> [Task brief] Quote the listing below in its entirety.

> [Provided material]
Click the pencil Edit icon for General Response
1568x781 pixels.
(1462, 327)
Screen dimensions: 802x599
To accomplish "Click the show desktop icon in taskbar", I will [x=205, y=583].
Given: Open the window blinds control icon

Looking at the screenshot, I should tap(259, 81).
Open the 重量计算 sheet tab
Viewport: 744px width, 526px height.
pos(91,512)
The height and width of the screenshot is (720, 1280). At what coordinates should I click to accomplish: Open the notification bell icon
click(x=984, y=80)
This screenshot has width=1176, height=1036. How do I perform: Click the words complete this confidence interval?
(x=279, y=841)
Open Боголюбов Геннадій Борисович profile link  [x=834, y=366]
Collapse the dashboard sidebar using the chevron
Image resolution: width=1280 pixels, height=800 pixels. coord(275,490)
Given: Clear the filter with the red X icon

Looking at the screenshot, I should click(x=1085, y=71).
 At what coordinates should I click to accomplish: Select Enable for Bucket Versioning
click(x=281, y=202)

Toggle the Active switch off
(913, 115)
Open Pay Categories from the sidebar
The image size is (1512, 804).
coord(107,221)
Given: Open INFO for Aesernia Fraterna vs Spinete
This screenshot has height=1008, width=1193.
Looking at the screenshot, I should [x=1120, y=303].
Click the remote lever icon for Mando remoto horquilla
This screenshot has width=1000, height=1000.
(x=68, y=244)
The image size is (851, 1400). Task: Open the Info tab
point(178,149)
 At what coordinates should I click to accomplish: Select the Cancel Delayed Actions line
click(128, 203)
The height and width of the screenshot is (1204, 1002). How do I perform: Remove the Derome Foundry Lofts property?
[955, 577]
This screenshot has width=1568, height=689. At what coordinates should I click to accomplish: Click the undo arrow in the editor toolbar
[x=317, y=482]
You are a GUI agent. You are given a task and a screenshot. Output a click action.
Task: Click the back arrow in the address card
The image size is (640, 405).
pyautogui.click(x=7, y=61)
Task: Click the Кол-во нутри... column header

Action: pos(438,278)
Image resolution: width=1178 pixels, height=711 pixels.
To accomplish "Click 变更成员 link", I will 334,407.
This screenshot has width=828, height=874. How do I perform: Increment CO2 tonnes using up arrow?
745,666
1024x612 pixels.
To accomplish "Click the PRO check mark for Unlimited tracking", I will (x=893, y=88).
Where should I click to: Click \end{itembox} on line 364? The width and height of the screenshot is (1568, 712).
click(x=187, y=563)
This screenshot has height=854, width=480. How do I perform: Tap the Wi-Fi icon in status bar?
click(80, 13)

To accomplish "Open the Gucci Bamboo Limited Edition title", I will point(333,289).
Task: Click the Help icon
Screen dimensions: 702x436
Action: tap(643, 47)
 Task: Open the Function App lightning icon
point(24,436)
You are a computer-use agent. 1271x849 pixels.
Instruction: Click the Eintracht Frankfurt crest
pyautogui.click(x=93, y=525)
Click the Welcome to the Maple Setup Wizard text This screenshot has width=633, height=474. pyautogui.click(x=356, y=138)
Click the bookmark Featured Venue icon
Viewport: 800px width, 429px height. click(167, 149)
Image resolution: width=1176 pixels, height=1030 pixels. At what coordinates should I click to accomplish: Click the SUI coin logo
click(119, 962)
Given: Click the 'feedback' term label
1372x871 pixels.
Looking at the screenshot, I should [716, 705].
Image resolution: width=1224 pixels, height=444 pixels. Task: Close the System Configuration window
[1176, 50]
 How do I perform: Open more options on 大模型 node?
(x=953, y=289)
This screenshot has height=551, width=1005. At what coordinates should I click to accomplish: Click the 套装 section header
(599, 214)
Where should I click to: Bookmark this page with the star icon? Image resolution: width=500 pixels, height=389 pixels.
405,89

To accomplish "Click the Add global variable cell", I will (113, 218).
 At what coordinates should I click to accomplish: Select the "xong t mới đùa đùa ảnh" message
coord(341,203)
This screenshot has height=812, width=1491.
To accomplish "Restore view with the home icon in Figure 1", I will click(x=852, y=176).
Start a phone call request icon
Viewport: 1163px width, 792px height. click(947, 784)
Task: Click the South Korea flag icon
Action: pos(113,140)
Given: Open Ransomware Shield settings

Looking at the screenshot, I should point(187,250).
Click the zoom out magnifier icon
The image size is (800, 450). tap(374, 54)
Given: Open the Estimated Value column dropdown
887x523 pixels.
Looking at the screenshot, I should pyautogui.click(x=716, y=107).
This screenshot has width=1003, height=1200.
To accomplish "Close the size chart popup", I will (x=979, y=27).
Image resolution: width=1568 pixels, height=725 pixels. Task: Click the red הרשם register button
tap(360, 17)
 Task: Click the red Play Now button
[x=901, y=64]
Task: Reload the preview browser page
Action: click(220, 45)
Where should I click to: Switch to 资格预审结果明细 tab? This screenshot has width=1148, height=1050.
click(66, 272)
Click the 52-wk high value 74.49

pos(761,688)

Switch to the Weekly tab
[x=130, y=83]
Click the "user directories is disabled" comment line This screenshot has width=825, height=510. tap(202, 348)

> [Reply to the exercise]
Click the pencil Edit icon for General Response
1568x781 pixels.
(1462, 327)
Screen dimensions: 802x599
To accomplish "Click the show desktop icon in taskbar", I will [x=205, y=583].
Given: Open the window blinds control icon

Looking at the screenshot, I should tap(259, 81).
Open the 重量计算 sheet tab
Viewport: 744px width, 526px height.
pos(91,512)
The height and width of the screenshot is (720, 1280). At what coordinates should I click to accomplish: Open the notification bell icon
click(x=984, y=80)
This screenshot has width=1176, height=1036. How do I perform: Click the words complete this confidence interval?
(x=279, y=841)
Open Боголюбов Геннадій Борисович profile link  [x=834, y=366]
Collapse the dashboard sidebar using the chevron
Image resolution: width=1280 pixels, height=800 pixels. coord(275,490)
Given: Clear the filter with the red X icon

Looking at the screenshot, I should click(x=1085, y=71).
 At what coordinates should I click to accomplish: Select Enable for Bucket Versioning
click(x=281, y=202)

Toggle the Active switch off
(913, 115)
Open Pay Categories from the sidebar
The image size is (1512, 804).
coord(107,221)
Given: Open INFO for Aesernia Fraterna vs Spinete
This screenshot has height=1008, width=1193.
Looking at the screenshot, I should [x=1120, y=303].
Click the remote lever icon for Mando remoto horquilla
This screenshot has width=1000, height=1000.
(x=68, y=244)
The image size is (851, 1400). Task: Open the Info tab
point(178,149)
 At what coordinates should I click to accomplish: Select the Cancel Delayed Actions line
click(128, 203)
The height and width of the screenshot is (1204, 1002). How do I perform: Remove the Derome Foundry Lofts property?
[955, 577]
This screenshot has width=1568, height=689. At what coordinates should I click to accomplish: Click the undo arrow in the editor toolbar
[x=317, y=482]
You are a GUI agent. You are given a task and a screenshot. Output a click action.
Task: Click the back arrow in the address card
The image size is (640, 405).
pyautogui.click(x=7, y=61)
Task: Click the Кол-во нутри... column header

Action: pos(438,278)
Image resolution: width=1178 pixels, height=711 pixels.
To accomplish "Click 变更成员 link", I will 334,407.
This screenshot has width=828, height=874. How do I perform: Increment CO2 tonnes using up arrow?
745,666
1024x612 pixels.
To accomplish "Click the PRO check mark for Unlimited tracking", I will (x=893, y=88).
Where should I click to: Click \end{itembox} on line 364? The width and height of the screenshot is (1568, 712).
click(x=187, y=563)
This screenshot has height=854, width=480. How do I perform: Tap the Wi-Fi icon in status bar?
click(80, 13)

To accomplish "Open the Gucci Bamboo Limited Edition title", I will point(333,289).
Task: Click the Help icon
Screen dimensions: 702x436
Action: tap(643, 47)
 Task: Open the Function App lightning icon
point(24,436)
You are a computer-use agent. 1271x849 pixels.
Instruction: Click the Eintracht Frankfurt crest
pyautogui.click(x=93, y=525)
Click the Welcome to the Maple Setup Wizard text This screenshot has width=633, height=474. pyautogui.click(x=356, y=138)
Click the bookmark Featured Venue icon
Viewport: 800px width, 429px height. click(167, 149)
Image resolution: width=1176 pixels, height=1030 pixels. At what coordinates should I click to accomplish: Click the SUI coin logo
click(119, 962)
Given: Click the 'feedback' term label
1372x871 pixels.
Looking at the screenshot, I should [716, 705].
Image resolution: width=1224 pixels, height=444 pixels. Task: Close the System Configuration window
[1176, 50]
 How do I perform: Open more options on 大模型 node?
(x=953, y=289)
This screenshot has height=551, width=1005. At what coordinates should I click to accomplish: Click the 套装 section header
(599, 214)
Where should I click to: Bookmark this page with the star icon? Image resolution: width=500 pixels, height=389 pixels.
405,89

To accomplish "Click the Add global variable cell", I will (113, 218).
 At what coordinates should I click to accomplish: Select the "xong t mới đùa đùa ảnh" message
coord(341,203)
This screenshot has height=812, width=1491.
To accomplish "Restore view with the home icon in Figure 1", I will click(x=852, y=176).
Start a phone call request icon
Viewport: 1163px width, 792px height. click(947, 784)
Task: Click the South Korea flag icon
Action: pos(113,140)
Given: Open Ransomware Shield settings

Looking at the screenshot, I should point(187,250).
Click the zoom out magnifier icon
The image size is (800, 450). tap(374, 54)
Given: Open the Estimated Value column dropdown
887x523 pixels.
Looking at the screenshot, I should pyautogui.click(x=716, y=107).
This screenshot has width=1003, height=1200.
To accomplish "Close the size chart popup", I will (x=979, y=27).
Image resolution: width=1568 pixels, height=725 pixels. Task: Click the red הרשם register button
tap(360, 17)
 Task: Click the red Play Now button
[x=901, y=64]
Task: Reload the preview browser page
Action: click(220, 45)
Where should I click to: Switch to 资格预审结果明细 tab? This screenshot has width=1148, height=1050.
click(66, 272)
Click the 52-wk high value 74.49

pos(761,688)

Switch to the Weekly tab
[x=130, y=83]
Click the "user directories is disabled" comment line This screenshot has width=825, height=510. tap(202, 348)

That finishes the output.